A buddy of mine got hit by one of these recently. He got a message from a friend asking him to try a demo of new video game. His friend is a video game developer so this didn't seem suspicious. The "video game" had a landing page and everything. Turns out that his friend's account had already been hacked and the "video game" was a stealer like this. TL;DR: he lost his account and that same hacker tried to get me with the same scheme.
Discord support has been completely unhelpful, because he didn't have 2FA enabled before and the hacker added it.
"oops I got hacked when I hacked and/or tried to hack you" is a pretty old trick... I would be cautious about this friend.

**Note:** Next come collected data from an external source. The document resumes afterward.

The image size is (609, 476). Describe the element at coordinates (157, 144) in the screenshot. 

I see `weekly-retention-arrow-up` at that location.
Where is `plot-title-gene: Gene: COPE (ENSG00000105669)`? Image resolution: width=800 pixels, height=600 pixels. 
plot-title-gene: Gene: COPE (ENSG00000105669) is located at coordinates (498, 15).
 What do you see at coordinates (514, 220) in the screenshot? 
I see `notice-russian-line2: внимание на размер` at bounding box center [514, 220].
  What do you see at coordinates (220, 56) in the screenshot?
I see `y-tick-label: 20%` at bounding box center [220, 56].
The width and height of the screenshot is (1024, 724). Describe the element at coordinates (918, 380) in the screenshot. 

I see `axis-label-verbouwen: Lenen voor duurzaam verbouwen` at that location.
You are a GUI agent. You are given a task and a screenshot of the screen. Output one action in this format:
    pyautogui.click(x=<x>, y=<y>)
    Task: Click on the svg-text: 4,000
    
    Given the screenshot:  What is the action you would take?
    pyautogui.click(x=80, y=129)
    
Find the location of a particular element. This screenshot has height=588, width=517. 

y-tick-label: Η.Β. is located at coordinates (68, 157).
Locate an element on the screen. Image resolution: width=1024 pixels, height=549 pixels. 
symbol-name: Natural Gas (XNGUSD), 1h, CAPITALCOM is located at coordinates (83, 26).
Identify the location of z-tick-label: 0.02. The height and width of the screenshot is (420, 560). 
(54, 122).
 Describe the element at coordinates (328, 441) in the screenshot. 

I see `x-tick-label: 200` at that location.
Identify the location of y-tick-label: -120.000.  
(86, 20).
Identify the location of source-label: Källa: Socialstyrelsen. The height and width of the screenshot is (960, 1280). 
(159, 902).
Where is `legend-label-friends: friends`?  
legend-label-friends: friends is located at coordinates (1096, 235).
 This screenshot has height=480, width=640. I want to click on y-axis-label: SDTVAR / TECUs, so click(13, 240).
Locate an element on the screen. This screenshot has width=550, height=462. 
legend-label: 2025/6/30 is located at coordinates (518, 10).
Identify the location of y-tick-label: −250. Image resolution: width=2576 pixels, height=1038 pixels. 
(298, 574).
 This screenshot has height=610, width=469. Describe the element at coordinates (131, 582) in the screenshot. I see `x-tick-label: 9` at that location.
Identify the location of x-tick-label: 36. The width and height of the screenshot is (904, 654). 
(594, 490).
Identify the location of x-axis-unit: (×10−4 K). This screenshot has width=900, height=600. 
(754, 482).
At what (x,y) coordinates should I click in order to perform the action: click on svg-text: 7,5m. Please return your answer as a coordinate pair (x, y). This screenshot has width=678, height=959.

At least it was just discord. I'd treat this as a valuable lesson on the virtue of 2FA especially if they have a habit of running untrusted executables (especially with admin permissions...)
I don't think you should feel safe just because you have 2FA enabled. Local malware can wait until the next time you have to provide your second factor, and then use it to disable 2FA, etc.
My main takeaway from looking at some of the repositories is that they are deathly afraid of being run in a VM, because they think that means someone is trying to reverse engineer them. (Which I suppose makes sense; test untrusted software in a VM, if it doesn't do anything evil, then run it outside of the VM.)
At the end of the day, running local exes is about trust. Having 2FA enabled reduces the attack surface you have exposed, even if it doesn't eliminate it as you point out.
I think they just mean that recovering the account post-compromise was not possible because they didn't have 2fa already setup to authorize them as the true owner of the account, not that 2fa would've prevented the issue
Discord support has been completely unhelpful, because he didn't have 2FA enabled before and the hacker added it.